Our post today is authored by Barry Waugh, who currently serves as church historian for the Second Presbyterian Church of Greenville, South Carolina.

Charles was born in Charleston, South Carolina to James S. and Mary Stillman on March 14, 1819. He attended Oglethorpe University in Georgia and received his degree in 1841. He then received his divinity degree from Columbia Theological Seminary in 1844 and proceeded to be licensed by Charleston Presbytery later that year. The Second Presbyterian Church of Charleston provided the opportunity for Charles to exercise his ministerial gifts until 1845. In 1845 he was ordained by Tuscaloosa Presbytery to receive a call to the Presbyterian Church in Eutaw, Alabama where he served until 1853. Remaining in Alabama, Rev. Stillman received a call to be the pastor of the Gainesville church where he ministered until 1870. It was in 1863, while he was at Gainesville, that Charles received the Doctor of Divinity degree from the

University of Alabama. Dr. Stillman’s next call was to the Presbyterian Church at Tuscaloosa where he began his longest ministry in 1870 and continued there until his death on January 23, 1895.

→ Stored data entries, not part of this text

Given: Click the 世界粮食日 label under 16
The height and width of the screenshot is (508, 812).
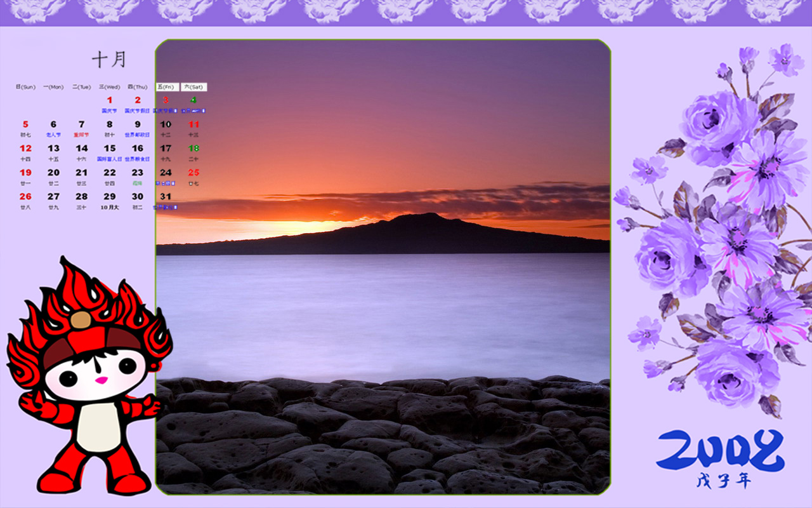Looking at the screenshot, I should pyautogui.click(x=137, y=159).
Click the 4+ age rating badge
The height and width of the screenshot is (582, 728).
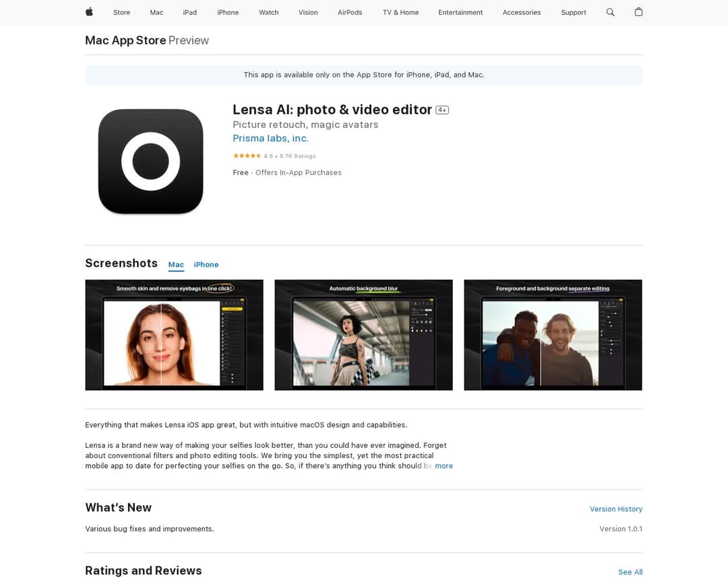tap(442, 109)
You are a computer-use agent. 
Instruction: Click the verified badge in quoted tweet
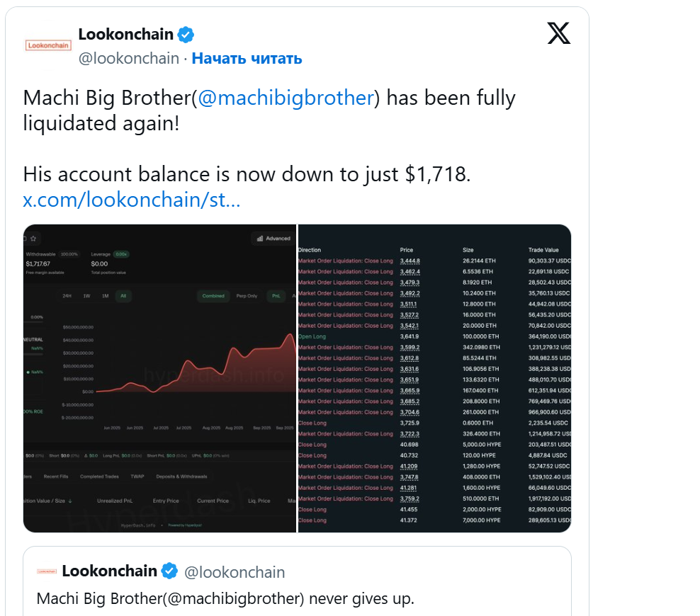coord(169,571)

Dr. Stillman’s non-pastoral ministerial efforts were many. He was the Chairman of Tuscaloosa Presbytery’s Home Missions Committee. From 1847 until 1884 he served as the Stated Clerk of Tuscaloosa Presbytery. One of his most significant achievements was when a group of Tuscaloosa Presbyterians, headed by Dr. Stillman, presented an overture to the 1875 General Assembly of the Presbyterian Church in the United States concerning a training school for Black ministers. The 1876 General Assembly followed the recommendation of its specially appointed committee and authorized establishing the Institute for Training Colored Ministers at Tuscaloosa. In the fall of 1876 Charles Stillman taught its first classes. The Institute came to be named the Stillman Institute in honor of its devoted founder who served as its superintendent from its founding until his death. The curriculum and nature of its educational program has changed over the years and it is known today as Stillman College.

Charles Stillman was married three times. He married his first wife, Martha Hammond of Milledgeville, Georgia, on October 15, 1846. His second marriage was to the widow Fannie Collins of Shubuta, Mississippi, whom he married on April 17, 1866. Elfreda Walker of Clarksville, Tennessee was his third wife and they were married on April 17, 1872. At least two of Dr. Stillman’s descendants continued to serve the Presbyterian Church–his daughter, Anna M. Stillman, was a secretary for Rev. T. P. Mordecai at the First Presbyterian Church, in Birmingham, Alabama, and his grandson, Rev. Charles Sholl, was the pastor of the Avondale Presbyterian Church, another of the Presbyterian churches in Birmingham.